Despite the advances up to date [1,9,10], the scientists are being challenged to develop new treatment strategies for several diseases by means of manipulation of the gut microbiota. As recently reviewed [11,12], new insights led the faecal microbiota transplantation approach, as an entirely new perspective to treat gut dysbiosis This is an innovative and reliable strategy because of its efficacy, low risk, minimal adverse effects and low cost, which can be used to correct abnormal gut microbiota and to prevent intestinal and systemic further diseases. It is a promise alternative to threat the systemic metabolic abnormalities and inflammation that is a hallmark of obesity and subsequent insulin resistance. Based on case reports, case series, original translational articles, controlled trials, and cohort studies, faecal microbiota transplantation is a promise alternative strategy to prevent/treat several microbiota-related abnormalities, including gastrointestinal, hematologic, neurologic, metabolic, infectious, and autoimmune disorders.

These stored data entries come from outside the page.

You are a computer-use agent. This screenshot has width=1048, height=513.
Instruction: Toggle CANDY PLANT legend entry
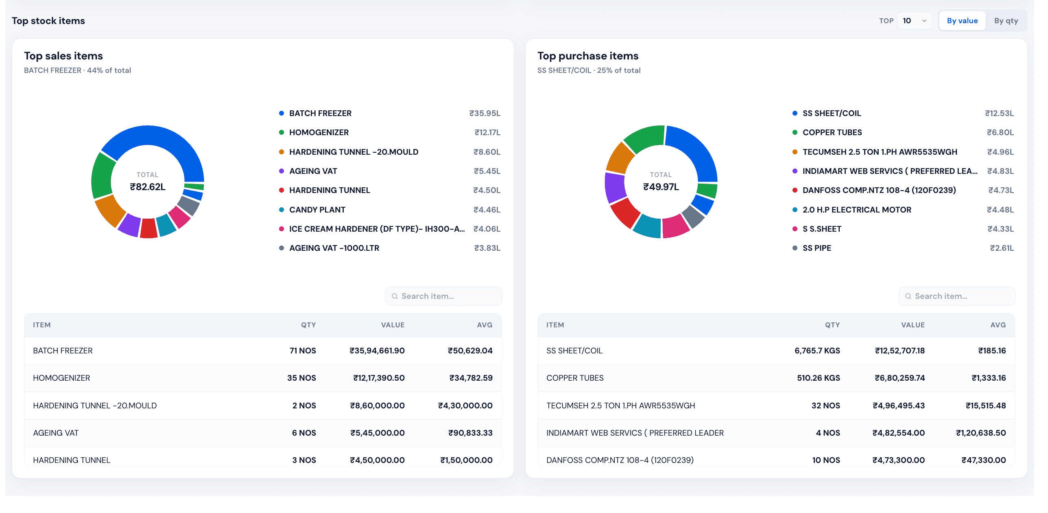389,210
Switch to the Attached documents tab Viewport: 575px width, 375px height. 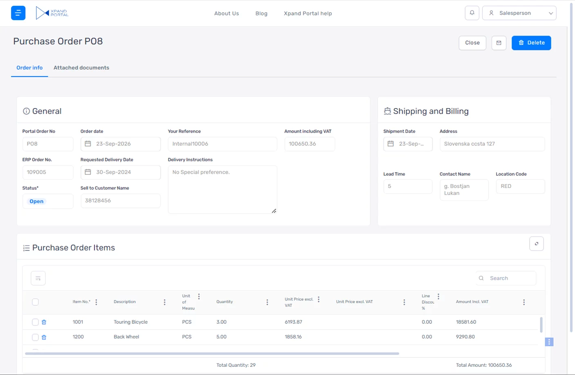pos(81,68)
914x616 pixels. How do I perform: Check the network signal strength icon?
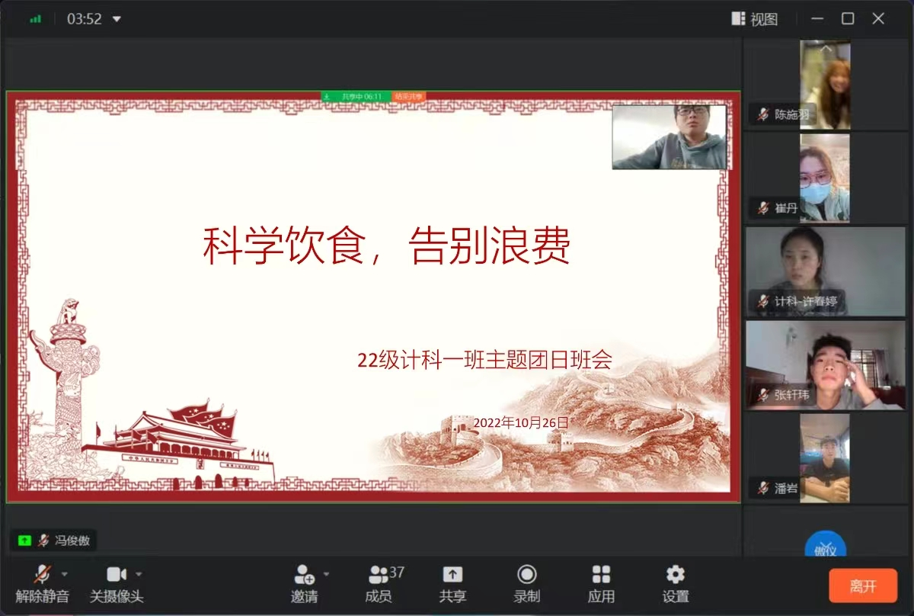click(36, 19)
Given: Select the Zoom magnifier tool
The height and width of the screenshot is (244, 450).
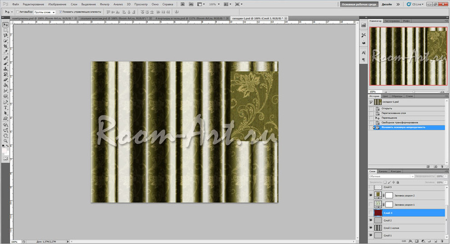Looking at the screenshot, I should 5,141.
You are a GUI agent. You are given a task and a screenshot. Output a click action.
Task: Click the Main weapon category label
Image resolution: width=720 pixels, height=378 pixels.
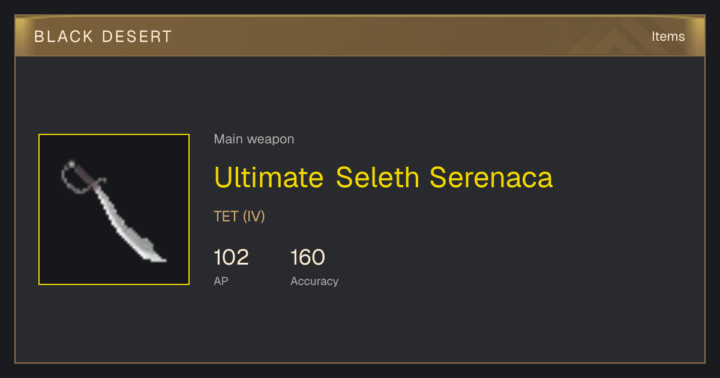(254, 139)
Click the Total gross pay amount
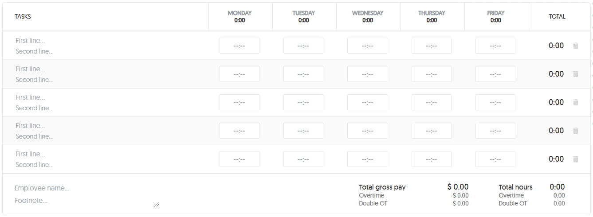 pos(458,187)
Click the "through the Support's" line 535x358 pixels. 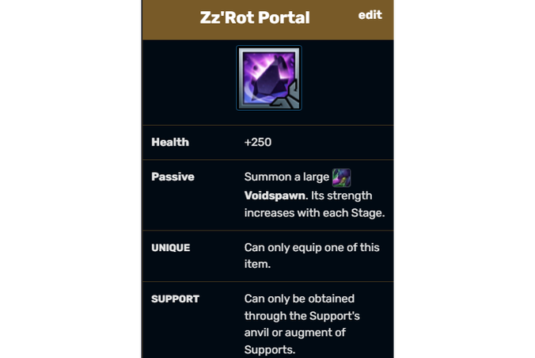302,316
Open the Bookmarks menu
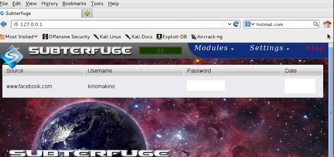Screen dimensions: 334x157 [74, 3]
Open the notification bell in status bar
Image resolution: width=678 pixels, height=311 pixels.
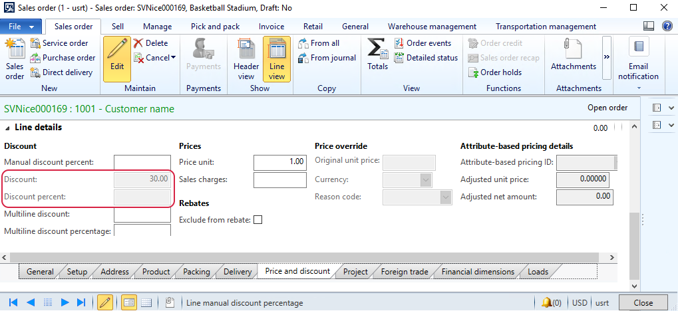pyautogui.click(x=547, y=302)
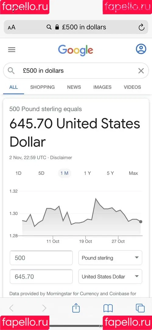Viewport: 152px width, 330px height.
Task: Open Safari share sheet icon
Action: (76, 308)
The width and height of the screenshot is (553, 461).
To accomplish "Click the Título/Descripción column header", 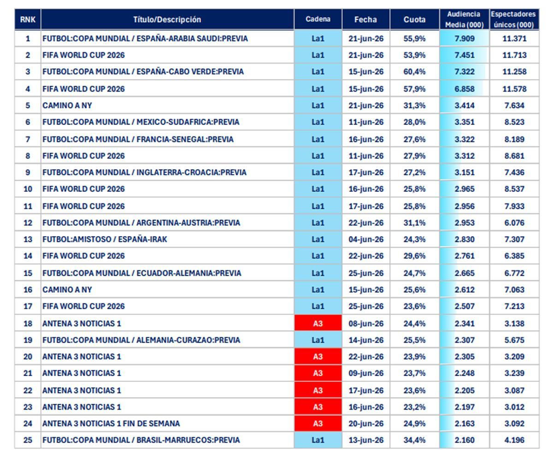I will [x=167, y=20].
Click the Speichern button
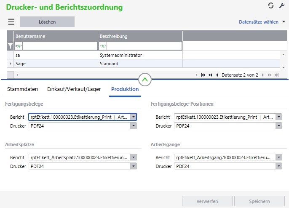This screenshot has height=208, width=289. point(259,201)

Therefore, we are living a moment in which It is expected that the research in this field results in new insights capable to translate into diagnostic, therapeutic and preventive measures to improve the life style of population. We are very proud to announce that a new vehicle was launched to serve the researchers that need rapidly to publish their discoveries in this field. Therefore, the aim of this editorial is to give the good scientific news saying that the Journal of Food Microbiology encourages and welcomes the researchers to use this new scientific channel to contribute with their conclusive/relevant experimental or clinical studies related with microbiota and/or related with other topics about food and microbiology.